Ashland Review: Richard III
REVIEW OF “RICHARD III”
by Dorothy Velasco
for broadcast on KLCC July 1, 2014
The Oregon Shakespeare Festival opened its outdoor season at the Allen Elizabethan Theatre with a riveting production of “Richard III.” Dan Donahue’s multi-layered portrayal of the complex title role is a unique gift to theatre-goers.
Richard, one of the favorite stage villains of the past 400 years, is the focus of an action-packed and thrillingly insightful play. Pitted against political foes and strong female characters, Donahue’s mesmerizing Richard is always the center of attention, the puppet master who pulls the strings to plot his way to the throne.
Born with a deformed body, he gains respect by bravely leading troops into battle as a very young man. His brilliant mind, brutal humor, and ability to appear pious, propel him to power. And what fun it is for us to see exactly what he’s doing.
Whether wooing the widow of a man he has just killed, ordering the deaths of his brother and nephews, or compelling the mayor of London and hired flunkies to call for his coronation, we are familiar with these actions but still they give us a jolt.
It’s been nine years since the Festival last performed “Richard.” Although very well acted, what remains in memory about that show is its stunning visual power, above all Richard’s coronation scene. Wearing a 25-foot train, he trips while coming down a ramp. The music stops, the entourage is horrified, then Richard drags himself upright and grimly continues.
In this year’s production directed by James Bundy the scenery and spectacle are simpler, and the major focus is on the delineation of the characters and Donahue’s mercurial interpretations of Richard’s speeches.
To aid the actors, the festival has unveiled a new sound system that for the most part works quite well, allowing us to comprehend Shakespeare without straining.
And now a little theater trivia: In the previous production Robin Goodrin Nordli played the old Queen Margaret, one of Richard’s toughest, most honest adversaries. This time she plays the much younger Queen Elizabeth, widow of King Edward. Does this mean that in the next production she’ll play one of the little nephews?

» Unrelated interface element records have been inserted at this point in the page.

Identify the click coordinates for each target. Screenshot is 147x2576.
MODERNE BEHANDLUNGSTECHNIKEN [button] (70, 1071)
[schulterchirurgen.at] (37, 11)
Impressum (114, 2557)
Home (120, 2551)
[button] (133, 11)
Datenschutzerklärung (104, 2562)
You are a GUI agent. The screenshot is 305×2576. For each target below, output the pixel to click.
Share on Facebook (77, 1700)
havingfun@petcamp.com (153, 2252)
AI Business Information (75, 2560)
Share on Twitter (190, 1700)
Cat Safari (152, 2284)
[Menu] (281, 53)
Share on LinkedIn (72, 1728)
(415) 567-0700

But back to business. In addition to Nordli as Elizabeth, the other exceptional roles for women are well played by Franchelle Stewart Dorn as Margaret, Judith-Marie Bergan as Richard’s unloving mother, and Kate Hurster as the hapless Lady Anne.
Richard’s closest cohort in crime is the Duke of Buckinham, played by Anthony Heald as a murdering bureaucrat, getting the job done efficiently and without fuss, the perfect balance for Richard’s histrionics.
If Donahue’s incisive portrayal were a scholarly dissertation, it could be considered the definitive work.
This is Dorothy Velasco with KLCC’s Ashland Review.